Does God Delight in His Wrath?

God does not delight in His wrath. He prefers that His people repent and live.

He is a God of many chances, offering grace and mercy even toward great evildoers. He told Jonah to go preach His word to the city of Nineveh, warning the people God was going to overthrow their city because of their awful wrongdoings. However, the threat of impending doom woke the people from their evil ways, and they repented their sins. God offered them grace and did not destroy Nineveh (Jonah 3:10).

In 1 Kings 21 — after His prophet Elijah told the bloodthirsty King Ahab that God would bring disaster upon him, wiping out his descendants, whose remains would be devoured by dogs and birds — Ahab tore his clothes and fasted in repentance. Yet in spite of Ahab’s evil heart, God softened at his display of humility, telling Elijah, “Have you noticed how Ahab has humbled himself before me? Because he has humbled himself, I will not bring this disaster in his day, but I will bring it on his house in the days of his son” (1 Kings 21:29).
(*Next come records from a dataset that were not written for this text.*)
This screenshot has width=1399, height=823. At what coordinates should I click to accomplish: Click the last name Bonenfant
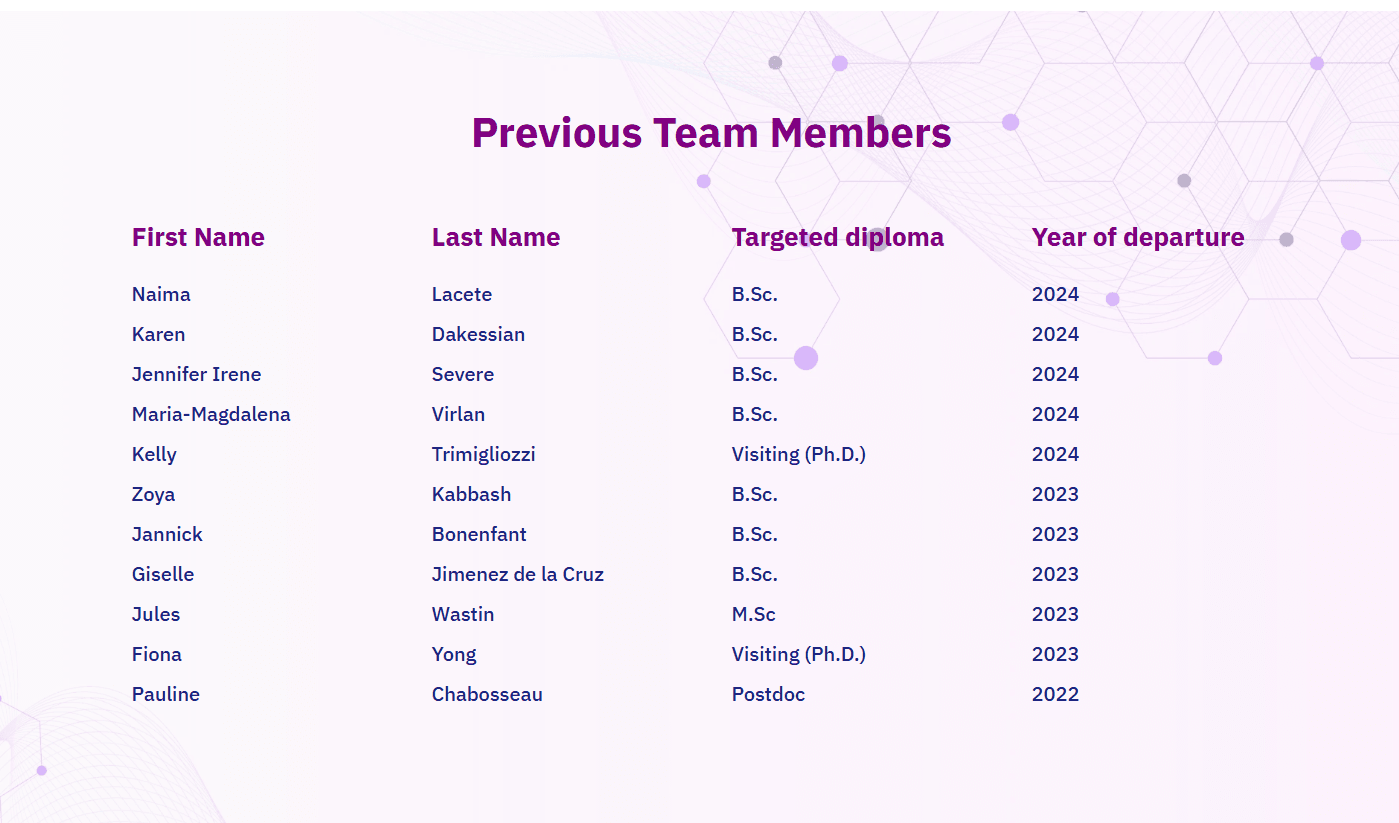[479, 534]
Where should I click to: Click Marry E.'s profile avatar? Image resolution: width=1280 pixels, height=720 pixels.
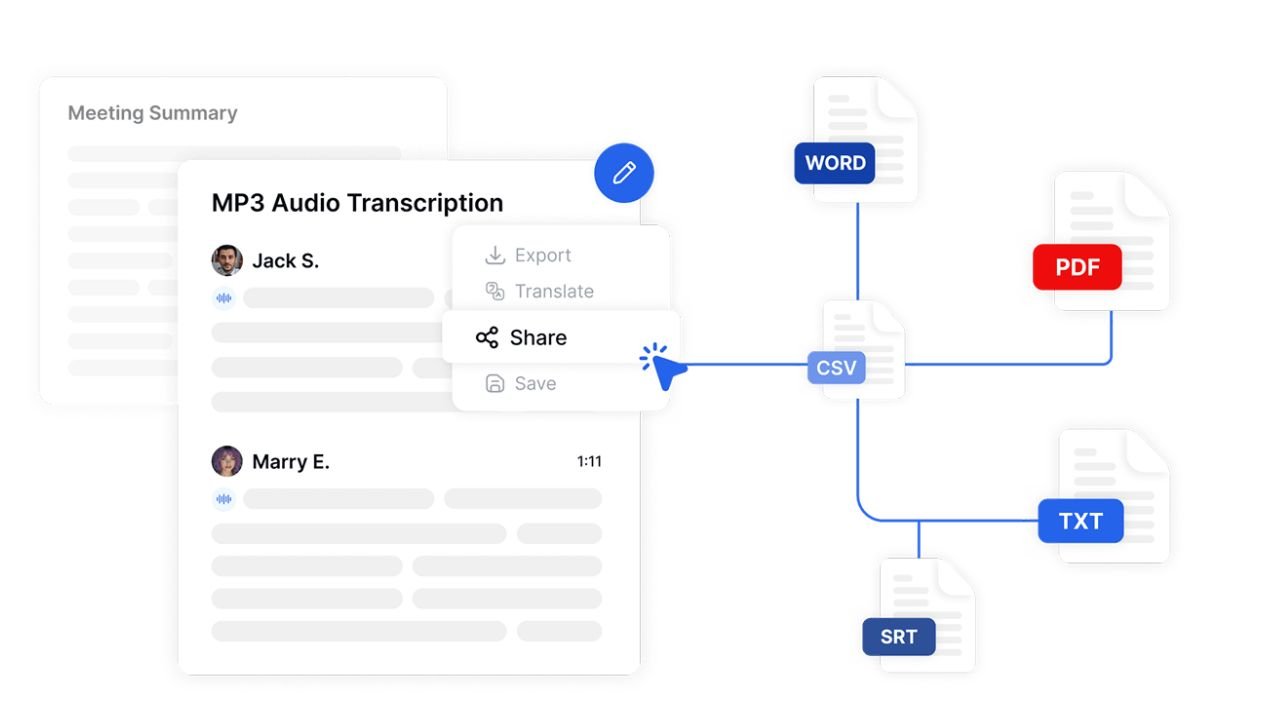pos(227,461)
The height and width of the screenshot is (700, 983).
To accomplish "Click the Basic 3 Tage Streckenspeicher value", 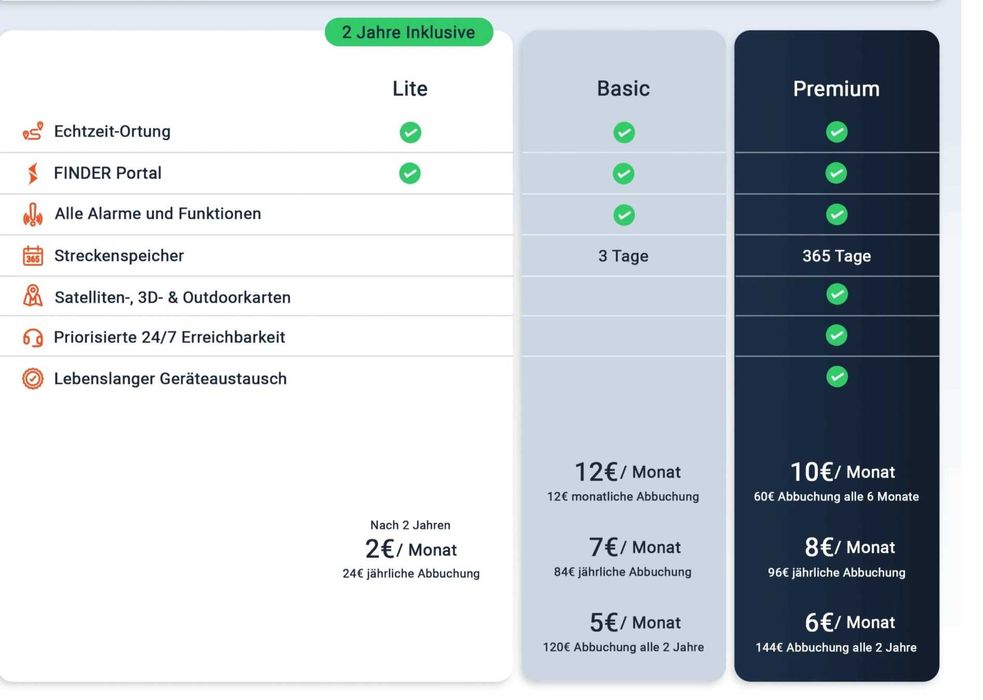I will [623, 256].
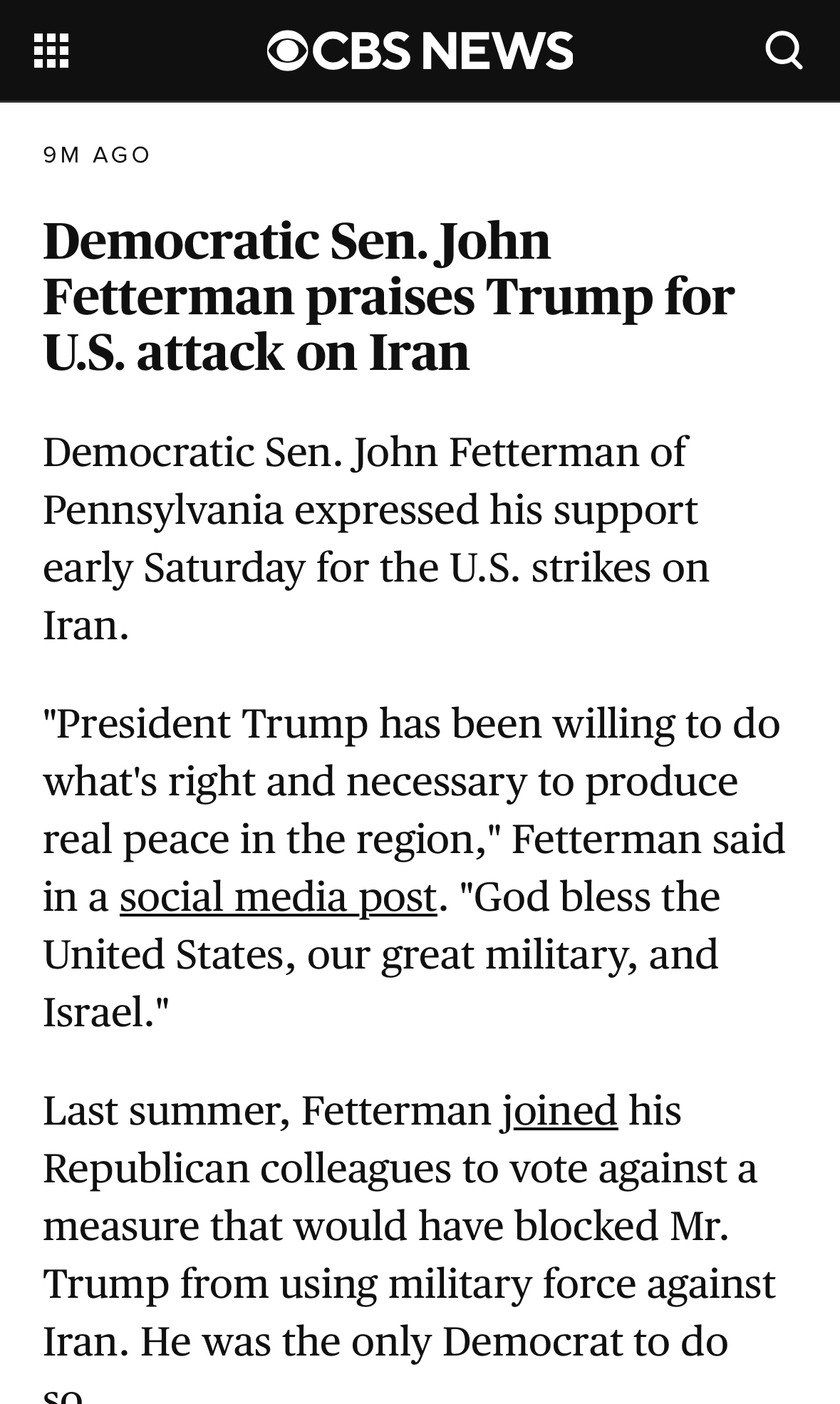Click the CBS eye logo

[287, 51]
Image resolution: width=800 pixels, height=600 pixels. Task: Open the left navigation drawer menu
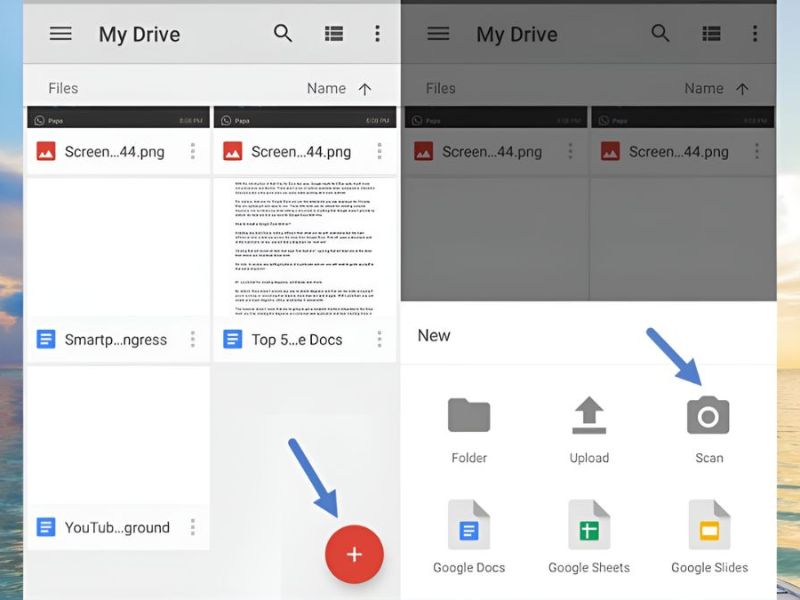(60, 33)
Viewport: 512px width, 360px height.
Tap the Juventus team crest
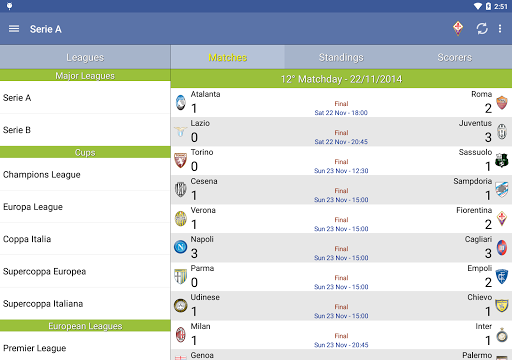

Years later, God expressed similar understanding and compassion when He told the prophet, Ezekiel, “But if a wicked person turns away from all the sins they have committed and keeps all my decrees and does what is just and right, that person will surely live; they will not die.… Do I take any pleasure in the death of the wicked? declares the Sovereign Lord. Rather, am I not pleased when they turn from their ways and live?” (Ezekiel 18:21, 23).

It’s the same sort of grace offered by God when He sent His son, Jesus Christ, to show us the path to eternal life and pay the debt of our unrelenting sin once and for all.

Indeed, reading the Old Testament with an eye on the New Testament, and God’s ultimate plan through our Savior Jesus, indicates another perspective about the violence throughout earth’s earlier days. After all, we know God’s full plan involves teaching and ultimately rescuing His people from evil through His Son, Jesus Christ.

While the violence peppered throughout the Old Testament can be troubling and confusing to believers, we are to take heart and know that God loves us. He hates evil and will punish when necessary.

But as Jesus said, fear not, “In this world you will have trouble. But take heart! I have overcome the world” (John 16:33).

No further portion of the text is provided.